La température et la lumière du soleil sont des facteurs déterminants pour l'application d'huiles. Les huiles peuvent accroître le risque de brûlures foliaires lorsqu'elles sont appliquées par forte chaleur ou sous une lumière intense. Imaginez l'huile comme un film qui modifie la façon dont la feuille gère la chaleur et les échanges gazeux. Si la feuille est déjà chaude, une couche d'huile peut contribuer au stress et aux dommages. Un exemple courant : une personne qui pulvérise une plante en plein soleil en milieu de journée constate le lendemain l'apparition de taches ou de bords brunis sur les feuilles. Ces dommages peuvent d'abord ressembler à une carence en nutriments, mais il s'agit en réalité de brûlures dues à la pulvérisation.
Cela engendre une confusion fréquente : brûlures dues à l’huile ou carences nutritionnelles ? Une carence nutritionnelle présente généralement un schéma correspondant à la circulation des nutriments dans la plante. Par exemple, certaines carences apparaissent d’abord sur les feuilles les plus âgées, d’autres sur les nouvelles pousses, et ce schéma est souvent symétrique et progressif. Les brûlures dues à l’huile, en revanche, se manifestent souvent par des taches irrégulières, des mouchetures ou des zones « brûlées » précisément là où les gouttelettes de pulvérisation ont séché ou là où le film d’huile était plus épais. Si les dégâts apparaissent rapidement après la pulvérisation, notamment sous forme d’éclaboussures ou principalement sur la face supérieure des feuilles les plus exposées, c’est un indice fort d’une brûlure due à la pulvérisation plutôt qu’à une carence nutritionnelle.
On peut également repérer les dégâts causés par les pesticides en vérifiant si les jeunes feuilles non traitées sont saines, tandis que les feuilles plus anciennes, traitées, présentent des taches. Autre signe : les dégâts suivent les contours des gouttelettes ou se présentent sous forme de petites marques rondes. Les carences nutritionnelles ne ressemblent généralement pas à des contours de gouttelettes. Elles se manifestent par un jaunissement uniforme entre les nervures, une croissance globalement pâle ou une décoloration irrégulière qui s’étend avec le temps.
L'huile de soja étant utilisée dans les pulvérisations de pesticides, il est important de comprendre ses limites. Elle ne guérit pas les maladies fongiques déjà présentes dans les tissus foliaires. Elle peut légèrement réduire les spores en surface, si elle est utilisée de manière appropriée, mais elle ne constitue pas un remède miracle contre les taches foliaires, le mildiou ou la pourriture. Si vous observez des résidus poudreux, des lésions foliaires qui s'étendent ou une croissance duveteuse sur les tiges, il s'agit probablement d'un problème phytosanitaire nécessitant une approche différente axée sur la circulation de l'air, la gestion de l'humidité, l'hygiène et des stratégies de lutte antiparasitaire adaptées.

▸ DONNÉES EXTRAITES
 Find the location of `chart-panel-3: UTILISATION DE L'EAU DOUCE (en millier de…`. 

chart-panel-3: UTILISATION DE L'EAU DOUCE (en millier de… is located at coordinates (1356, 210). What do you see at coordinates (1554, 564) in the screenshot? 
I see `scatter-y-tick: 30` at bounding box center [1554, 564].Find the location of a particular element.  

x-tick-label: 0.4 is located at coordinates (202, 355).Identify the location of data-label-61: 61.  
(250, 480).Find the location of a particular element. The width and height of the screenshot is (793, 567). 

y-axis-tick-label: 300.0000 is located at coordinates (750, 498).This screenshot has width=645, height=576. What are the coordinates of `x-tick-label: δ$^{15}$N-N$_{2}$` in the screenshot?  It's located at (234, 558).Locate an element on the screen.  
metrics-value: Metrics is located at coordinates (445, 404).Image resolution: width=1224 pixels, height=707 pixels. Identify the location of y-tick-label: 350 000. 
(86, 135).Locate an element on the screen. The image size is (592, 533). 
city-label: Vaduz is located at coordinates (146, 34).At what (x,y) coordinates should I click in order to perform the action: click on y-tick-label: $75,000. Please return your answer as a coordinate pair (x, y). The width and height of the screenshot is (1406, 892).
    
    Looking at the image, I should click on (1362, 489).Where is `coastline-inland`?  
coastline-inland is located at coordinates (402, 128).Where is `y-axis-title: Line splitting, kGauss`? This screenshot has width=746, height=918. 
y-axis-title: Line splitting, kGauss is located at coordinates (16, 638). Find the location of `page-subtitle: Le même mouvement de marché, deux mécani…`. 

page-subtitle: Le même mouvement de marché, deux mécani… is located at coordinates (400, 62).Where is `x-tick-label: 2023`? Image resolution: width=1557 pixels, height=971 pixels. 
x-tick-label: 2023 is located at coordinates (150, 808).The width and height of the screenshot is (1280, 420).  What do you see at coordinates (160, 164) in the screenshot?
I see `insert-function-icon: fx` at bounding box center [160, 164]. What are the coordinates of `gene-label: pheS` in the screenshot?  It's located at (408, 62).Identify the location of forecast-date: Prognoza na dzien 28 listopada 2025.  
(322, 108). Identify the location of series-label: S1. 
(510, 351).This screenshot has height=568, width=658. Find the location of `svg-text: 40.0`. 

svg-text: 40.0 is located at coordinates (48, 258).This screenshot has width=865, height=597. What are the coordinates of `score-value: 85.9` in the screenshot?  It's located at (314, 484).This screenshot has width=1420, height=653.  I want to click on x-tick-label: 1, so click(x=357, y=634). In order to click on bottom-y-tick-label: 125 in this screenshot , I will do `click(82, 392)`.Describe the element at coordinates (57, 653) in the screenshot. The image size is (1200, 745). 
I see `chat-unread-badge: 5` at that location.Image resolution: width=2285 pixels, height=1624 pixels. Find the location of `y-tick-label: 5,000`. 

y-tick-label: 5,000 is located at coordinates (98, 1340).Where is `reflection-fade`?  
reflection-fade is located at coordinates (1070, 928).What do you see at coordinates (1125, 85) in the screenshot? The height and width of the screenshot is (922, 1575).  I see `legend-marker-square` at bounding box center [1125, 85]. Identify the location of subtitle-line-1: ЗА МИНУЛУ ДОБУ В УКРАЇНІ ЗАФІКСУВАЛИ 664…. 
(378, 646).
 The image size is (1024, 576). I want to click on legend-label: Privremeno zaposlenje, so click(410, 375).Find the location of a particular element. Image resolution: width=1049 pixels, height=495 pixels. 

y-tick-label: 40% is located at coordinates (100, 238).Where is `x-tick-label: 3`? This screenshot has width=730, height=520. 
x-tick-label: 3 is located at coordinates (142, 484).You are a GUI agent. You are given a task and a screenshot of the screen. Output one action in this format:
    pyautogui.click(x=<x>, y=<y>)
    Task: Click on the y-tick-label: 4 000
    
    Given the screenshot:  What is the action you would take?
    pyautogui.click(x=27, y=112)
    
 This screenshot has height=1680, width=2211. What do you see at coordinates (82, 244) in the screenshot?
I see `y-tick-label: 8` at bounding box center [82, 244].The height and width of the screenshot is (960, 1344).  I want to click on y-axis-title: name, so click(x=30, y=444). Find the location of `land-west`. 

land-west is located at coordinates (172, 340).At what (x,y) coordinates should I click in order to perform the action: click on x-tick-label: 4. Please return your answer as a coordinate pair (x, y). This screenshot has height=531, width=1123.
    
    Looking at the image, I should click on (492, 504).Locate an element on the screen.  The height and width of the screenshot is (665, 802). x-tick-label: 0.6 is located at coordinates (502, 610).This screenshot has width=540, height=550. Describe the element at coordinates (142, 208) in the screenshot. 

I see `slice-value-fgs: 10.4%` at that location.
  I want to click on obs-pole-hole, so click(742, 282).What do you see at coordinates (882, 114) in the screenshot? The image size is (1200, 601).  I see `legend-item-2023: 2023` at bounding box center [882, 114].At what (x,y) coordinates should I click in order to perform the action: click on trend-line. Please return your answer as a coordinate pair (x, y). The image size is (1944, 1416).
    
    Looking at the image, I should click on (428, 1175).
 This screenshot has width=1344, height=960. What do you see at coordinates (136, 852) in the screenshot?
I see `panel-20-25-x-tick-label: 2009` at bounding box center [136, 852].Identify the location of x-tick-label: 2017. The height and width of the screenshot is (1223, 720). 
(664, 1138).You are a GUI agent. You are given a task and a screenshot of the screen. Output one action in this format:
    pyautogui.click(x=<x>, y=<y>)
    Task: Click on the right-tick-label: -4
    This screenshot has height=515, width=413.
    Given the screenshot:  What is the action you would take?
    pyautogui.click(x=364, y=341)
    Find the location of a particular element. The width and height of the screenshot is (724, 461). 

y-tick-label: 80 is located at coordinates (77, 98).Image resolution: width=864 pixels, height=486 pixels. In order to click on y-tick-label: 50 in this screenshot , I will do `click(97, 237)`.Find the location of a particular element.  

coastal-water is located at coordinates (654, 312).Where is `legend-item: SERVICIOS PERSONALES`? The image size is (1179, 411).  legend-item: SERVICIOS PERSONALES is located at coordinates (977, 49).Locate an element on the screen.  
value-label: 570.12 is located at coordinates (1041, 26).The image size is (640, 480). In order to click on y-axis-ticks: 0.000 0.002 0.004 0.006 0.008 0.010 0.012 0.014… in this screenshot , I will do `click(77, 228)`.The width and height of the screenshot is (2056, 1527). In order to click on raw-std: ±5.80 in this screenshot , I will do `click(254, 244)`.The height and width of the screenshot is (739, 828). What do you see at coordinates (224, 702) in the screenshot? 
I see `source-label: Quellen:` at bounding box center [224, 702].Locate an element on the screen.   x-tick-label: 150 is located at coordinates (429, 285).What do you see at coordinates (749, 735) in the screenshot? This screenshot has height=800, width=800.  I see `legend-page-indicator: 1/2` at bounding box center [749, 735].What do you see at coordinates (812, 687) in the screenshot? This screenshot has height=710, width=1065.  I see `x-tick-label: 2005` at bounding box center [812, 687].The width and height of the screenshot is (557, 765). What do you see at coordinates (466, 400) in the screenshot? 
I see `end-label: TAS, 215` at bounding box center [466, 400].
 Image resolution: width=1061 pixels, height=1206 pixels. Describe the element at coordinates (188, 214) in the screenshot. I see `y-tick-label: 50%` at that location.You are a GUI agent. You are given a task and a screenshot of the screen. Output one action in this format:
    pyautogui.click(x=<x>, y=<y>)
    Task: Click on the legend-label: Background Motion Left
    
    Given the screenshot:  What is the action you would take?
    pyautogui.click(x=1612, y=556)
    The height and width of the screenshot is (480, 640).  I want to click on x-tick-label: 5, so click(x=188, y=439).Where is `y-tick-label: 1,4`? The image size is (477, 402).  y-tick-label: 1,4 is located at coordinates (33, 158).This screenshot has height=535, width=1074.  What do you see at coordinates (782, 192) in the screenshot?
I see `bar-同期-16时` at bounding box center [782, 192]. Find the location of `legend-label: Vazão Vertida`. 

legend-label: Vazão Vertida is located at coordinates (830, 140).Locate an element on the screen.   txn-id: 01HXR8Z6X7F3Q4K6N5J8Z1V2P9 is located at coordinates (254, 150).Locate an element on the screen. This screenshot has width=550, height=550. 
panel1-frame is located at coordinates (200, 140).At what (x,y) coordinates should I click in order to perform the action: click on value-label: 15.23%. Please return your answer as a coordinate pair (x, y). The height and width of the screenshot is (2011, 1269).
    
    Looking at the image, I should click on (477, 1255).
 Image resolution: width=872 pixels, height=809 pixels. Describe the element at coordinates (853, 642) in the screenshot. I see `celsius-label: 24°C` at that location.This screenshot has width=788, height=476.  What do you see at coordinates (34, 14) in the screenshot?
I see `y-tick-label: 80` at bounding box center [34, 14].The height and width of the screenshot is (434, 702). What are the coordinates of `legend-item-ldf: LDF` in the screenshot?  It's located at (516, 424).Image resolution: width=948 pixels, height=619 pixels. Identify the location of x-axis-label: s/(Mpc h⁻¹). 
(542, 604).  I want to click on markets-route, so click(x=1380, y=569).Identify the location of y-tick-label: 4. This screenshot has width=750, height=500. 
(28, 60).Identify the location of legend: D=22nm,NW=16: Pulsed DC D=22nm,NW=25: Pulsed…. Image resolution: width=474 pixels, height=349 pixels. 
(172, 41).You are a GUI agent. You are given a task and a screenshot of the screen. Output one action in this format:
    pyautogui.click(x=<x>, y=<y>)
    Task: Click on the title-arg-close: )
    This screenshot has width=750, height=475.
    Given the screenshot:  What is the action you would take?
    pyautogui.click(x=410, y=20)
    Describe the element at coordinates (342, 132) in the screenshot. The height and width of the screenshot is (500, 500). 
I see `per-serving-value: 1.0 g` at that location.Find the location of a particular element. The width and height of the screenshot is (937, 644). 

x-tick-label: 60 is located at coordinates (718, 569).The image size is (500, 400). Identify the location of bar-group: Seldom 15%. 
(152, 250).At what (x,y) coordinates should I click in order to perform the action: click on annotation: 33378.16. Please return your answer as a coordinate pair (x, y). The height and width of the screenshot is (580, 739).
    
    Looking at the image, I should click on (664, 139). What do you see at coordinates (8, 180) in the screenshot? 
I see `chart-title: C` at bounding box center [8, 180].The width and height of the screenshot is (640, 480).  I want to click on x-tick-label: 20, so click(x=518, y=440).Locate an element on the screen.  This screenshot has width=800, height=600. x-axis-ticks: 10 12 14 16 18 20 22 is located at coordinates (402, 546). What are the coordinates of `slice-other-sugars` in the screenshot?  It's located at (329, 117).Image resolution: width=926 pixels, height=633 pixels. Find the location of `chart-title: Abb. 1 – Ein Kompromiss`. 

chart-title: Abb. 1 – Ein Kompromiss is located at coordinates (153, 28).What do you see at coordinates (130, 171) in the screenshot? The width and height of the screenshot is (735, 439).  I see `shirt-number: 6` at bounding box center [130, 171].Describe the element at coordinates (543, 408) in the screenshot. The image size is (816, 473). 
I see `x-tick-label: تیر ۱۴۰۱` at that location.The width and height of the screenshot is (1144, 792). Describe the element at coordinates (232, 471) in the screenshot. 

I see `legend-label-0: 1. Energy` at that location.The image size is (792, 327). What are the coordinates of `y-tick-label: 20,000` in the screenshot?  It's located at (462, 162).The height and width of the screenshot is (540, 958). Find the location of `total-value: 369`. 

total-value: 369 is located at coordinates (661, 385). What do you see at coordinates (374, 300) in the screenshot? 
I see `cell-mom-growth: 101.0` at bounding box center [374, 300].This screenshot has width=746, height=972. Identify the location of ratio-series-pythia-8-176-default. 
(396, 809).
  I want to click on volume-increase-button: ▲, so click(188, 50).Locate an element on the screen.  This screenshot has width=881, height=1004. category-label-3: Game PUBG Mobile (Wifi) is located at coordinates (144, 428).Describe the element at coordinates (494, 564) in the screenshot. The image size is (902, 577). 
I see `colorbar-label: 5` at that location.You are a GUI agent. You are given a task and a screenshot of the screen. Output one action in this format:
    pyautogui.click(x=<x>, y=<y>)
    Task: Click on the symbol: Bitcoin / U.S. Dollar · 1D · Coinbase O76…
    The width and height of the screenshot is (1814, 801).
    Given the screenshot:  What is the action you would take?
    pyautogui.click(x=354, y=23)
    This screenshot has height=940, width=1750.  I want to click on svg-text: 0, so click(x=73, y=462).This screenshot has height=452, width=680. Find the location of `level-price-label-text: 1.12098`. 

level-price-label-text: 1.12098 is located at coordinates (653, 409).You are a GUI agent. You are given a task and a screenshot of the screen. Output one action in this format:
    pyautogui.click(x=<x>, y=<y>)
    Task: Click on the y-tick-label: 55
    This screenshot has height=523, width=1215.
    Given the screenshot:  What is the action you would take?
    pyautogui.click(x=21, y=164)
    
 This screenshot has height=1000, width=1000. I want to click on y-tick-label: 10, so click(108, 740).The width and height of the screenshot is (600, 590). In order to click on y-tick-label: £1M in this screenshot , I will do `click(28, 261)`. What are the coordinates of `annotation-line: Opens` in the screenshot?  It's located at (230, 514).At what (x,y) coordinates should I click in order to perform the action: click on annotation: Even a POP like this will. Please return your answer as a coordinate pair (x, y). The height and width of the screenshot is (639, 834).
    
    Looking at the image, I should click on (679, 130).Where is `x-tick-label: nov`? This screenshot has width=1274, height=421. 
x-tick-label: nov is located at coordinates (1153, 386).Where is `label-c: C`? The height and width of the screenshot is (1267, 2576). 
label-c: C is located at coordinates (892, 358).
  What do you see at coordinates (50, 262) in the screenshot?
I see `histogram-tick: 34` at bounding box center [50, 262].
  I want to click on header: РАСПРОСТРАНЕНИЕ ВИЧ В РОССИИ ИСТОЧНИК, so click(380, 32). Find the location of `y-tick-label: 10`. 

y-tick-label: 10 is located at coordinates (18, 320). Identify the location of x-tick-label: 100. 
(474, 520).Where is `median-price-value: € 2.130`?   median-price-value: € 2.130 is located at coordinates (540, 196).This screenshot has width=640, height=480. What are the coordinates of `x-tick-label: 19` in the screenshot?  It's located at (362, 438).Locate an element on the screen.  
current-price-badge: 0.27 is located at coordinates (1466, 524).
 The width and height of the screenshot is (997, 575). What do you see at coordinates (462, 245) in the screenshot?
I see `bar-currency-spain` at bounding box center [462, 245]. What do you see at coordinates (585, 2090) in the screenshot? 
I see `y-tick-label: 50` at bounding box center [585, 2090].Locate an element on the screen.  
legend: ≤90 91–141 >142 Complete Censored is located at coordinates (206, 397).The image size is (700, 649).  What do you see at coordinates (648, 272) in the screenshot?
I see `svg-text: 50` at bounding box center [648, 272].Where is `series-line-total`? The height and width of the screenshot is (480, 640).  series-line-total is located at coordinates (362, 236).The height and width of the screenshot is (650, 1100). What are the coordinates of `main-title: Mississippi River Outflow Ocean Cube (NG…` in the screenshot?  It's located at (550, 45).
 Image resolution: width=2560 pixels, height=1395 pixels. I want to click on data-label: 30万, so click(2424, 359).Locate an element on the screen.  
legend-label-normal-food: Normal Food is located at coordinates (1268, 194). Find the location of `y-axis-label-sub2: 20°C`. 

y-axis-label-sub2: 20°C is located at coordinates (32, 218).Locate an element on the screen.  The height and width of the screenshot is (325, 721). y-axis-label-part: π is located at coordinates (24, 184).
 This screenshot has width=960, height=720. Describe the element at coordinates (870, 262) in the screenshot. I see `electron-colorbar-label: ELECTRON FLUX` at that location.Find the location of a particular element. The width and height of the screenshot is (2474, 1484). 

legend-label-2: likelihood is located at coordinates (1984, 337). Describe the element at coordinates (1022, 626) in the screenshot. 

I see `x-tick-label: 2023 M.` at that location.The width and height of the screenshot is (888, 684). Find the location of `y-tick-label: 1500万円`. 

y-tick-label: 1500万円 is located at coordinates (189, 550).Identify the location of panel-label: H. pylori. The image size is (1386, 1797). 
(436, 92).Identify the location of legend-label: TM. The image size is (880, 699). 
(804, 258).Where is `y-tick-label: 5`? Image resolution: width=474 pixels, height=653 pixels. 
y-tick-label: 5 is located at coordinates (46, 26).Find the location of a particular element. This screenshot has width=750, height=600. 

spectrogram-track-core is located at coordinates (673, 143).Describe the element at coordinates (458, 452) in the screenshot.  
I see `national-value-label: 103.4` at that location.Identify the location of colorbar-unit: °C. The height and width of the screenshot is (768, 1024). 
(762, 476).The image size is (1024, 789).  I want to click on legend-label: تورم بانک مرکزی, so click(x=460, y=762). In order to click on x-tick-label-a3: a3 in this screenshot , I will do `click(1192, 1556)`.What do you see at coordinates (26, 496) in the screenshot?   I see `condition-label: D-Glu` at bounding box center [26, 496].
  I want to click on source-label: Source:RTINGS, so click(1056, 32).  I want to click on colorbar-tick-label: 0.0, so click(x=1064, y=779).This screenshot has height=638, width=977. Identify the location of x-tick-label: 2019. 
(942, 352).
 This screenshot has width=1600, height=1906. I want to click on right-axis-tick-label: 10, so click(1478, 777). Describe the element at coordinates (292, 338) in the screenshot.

▸ ACTION À MENER
Dans le texte sur les brûlures dues à l'huile, extrayez mot pour mot tout ce qui va de « L'huile de soja » jusqu'à « lutte antiparasitaire adaptées. ».

▸ RÉPONSE CI-DESSOUS
L'huile de soja étant utilisée dans les pulvérisations de pesticides, il est important de comprendre ses limites. Elle ne guérit pas les maladies fongiques déjà présentes dans les tissus foliaires. Elle peut légèrement réduire les spores en surface, si elle est utilisée de manière appropriée, mais elle ne constitue pas un remède miracle contre les taches foliaires, le mildiou ou la pourriture. Si vous observez des résidus poudreux, des lésions foliaires qui s'étendent ou une croissance duveteuse sur les tiges, il s'agit probablement d'un problème phytosanitaire nécessitant une approche différente axée sur la circulation de l'air, la gestion de l'humidité, l'hygiène et des stratégies de lutte antiparasitaire adaptées.